En tanto, en el sur de California, concretamente en el perímetro de San Diego y Los Angeles, los "Sureños", "18th Street" y "Mexican Mafia" se disputan la droga que introducen los carteles a través de Tijuana.

La problemática se extiende ya hasta la frontera con Canadá, concretamente en la zona de Nueva Inglaterra, donde los "Hells Angels" distribuyen la mayor parte de la marihuana, cocaína y heroína traficada por los cárteles de Sinaloa y del Golfo.

En el sur las "street gangs" distribuyen estupefacientes en ciudades como San Diego, Los Angeles. Nogales, Columbus, El Paso, Las Cruces, Eagle Pass, Dallas, Houston, Nueva Orleans, Miami, Orlando y Jacksonville, entre otras.

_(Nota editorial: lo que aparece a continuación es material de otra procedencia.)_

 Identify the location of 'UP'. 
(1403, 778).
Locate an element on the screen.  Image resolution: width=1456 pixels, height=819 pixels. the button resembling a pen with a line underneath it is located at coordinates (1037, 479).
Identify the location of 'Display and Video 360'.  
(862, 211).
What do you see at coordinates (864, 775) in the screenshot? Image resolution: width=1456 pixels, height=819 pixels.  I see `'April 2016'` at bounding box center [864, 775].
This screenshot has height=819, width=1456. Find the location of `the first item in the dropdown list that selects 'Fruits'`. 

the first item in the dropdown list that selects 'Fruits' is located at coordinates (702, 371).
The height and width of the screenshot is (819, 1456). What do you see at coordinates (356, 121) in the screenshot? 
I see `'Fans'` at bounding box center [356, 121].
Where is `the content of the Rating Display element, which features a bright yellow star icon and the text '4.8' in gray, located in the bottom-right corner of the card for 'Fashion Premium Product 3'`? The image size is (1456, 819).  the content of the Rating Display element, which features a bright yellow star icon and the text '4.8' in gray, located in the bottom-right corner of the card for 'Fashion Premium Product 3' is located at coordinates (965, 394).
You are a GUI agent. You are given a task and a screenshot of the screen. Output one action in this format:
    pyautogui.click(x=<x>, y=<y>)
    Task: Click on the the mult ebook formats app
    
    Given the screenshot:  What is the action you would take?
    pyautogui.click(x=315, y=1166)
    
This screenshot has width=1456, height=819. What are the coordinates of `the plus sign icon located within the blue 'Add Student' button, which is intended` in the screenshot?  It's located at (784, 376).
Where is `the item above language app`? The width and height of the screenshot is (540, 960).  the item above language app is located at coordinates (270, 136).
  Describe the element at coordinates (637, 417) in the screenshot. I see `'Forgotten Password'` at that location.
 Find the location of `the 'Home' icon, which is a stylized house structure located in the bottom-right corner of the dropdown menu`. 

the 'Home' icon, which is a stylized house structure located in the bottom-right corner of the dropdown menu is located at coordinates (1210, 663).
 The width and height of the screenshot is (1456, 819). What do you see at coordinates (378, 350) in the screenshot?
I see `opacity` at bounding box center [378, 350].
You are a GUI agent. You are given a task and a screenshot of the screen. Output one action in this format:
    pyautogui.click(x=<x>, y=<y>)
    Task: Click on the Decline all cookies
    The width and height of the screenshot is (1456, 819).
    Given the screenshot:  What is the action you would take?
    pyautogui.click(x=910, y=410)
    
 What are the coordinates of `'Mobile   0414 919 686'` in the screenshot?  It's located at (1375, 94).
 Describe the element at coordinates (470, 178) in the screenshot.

En el norte destacan Helene, Idaho Falls, Milwaukee, Minneapolis, Detroit, Chicago, Indianapolis, Cleveland, Cincinatti, Pittsburgh, Buffalo, Louisville, Kansas City y Salt Lake City.

A su vez, la costa oeste de Estados Unidos es la zona de mayor influencia de las bandas callejeras dedicadas al narcomenudeo en ciudades como San Francisco, San Isidro, Oakland, San José, Sacramento, Fresno, Portland y Seattle, entre otras.

En tanto, en la Costa Este se registra una alta actividad de narcomenudistas principalmente en Charlotte, Atlantic City, Philadelphia, Baltimore, Nueva York y Boston.

Su actividad se evidenció con el incremento de las detenciones y los procesos relacionados con los delitos contra la salud en Estados Unidos, pues en 2007 los agentes federales y estatales realizaron 1.8 millones de arrestos relacionados con el tráfico de drogas.

Para septiembre del año pasado al menos 100,000 reclusos en prisiones federales fueron consignados y sentenciados por delitos contra la salud, lo que representa más de 52% del total de la población penitenciaria del orden federal.

El análisis coordinado por el Departamento de Justicia estadunidense hace énfasis en que el éxito de los grupos criminales mexicanos radica en la sofisticación de sus métodos de comunicación y coordinación con los delincuentes de esa nación.

Los miembros de estos grupos operan mediante el uso de protocolos de Internet, tecnología satelital, mensajes encriptados, teléfonos móviles, radios de dos vías y mensajes de texto.

Además se presume que las "street gangs" aliadas con los delincuentes organizados han contribuido a facilitar el tráfico de armas hacia México, que tiene como destinatarios a los miembros del crimen organizado.

El estudio revela finalmente que las bandas coludidas con los narcotraficantes mexicanos han expandido sus operaciones de tal forma que ya alcanzan los territorios extracontinentales de Estados Unidos, es decir las capitales de Alaska, Anchorage, y de Hawai, Honolulu.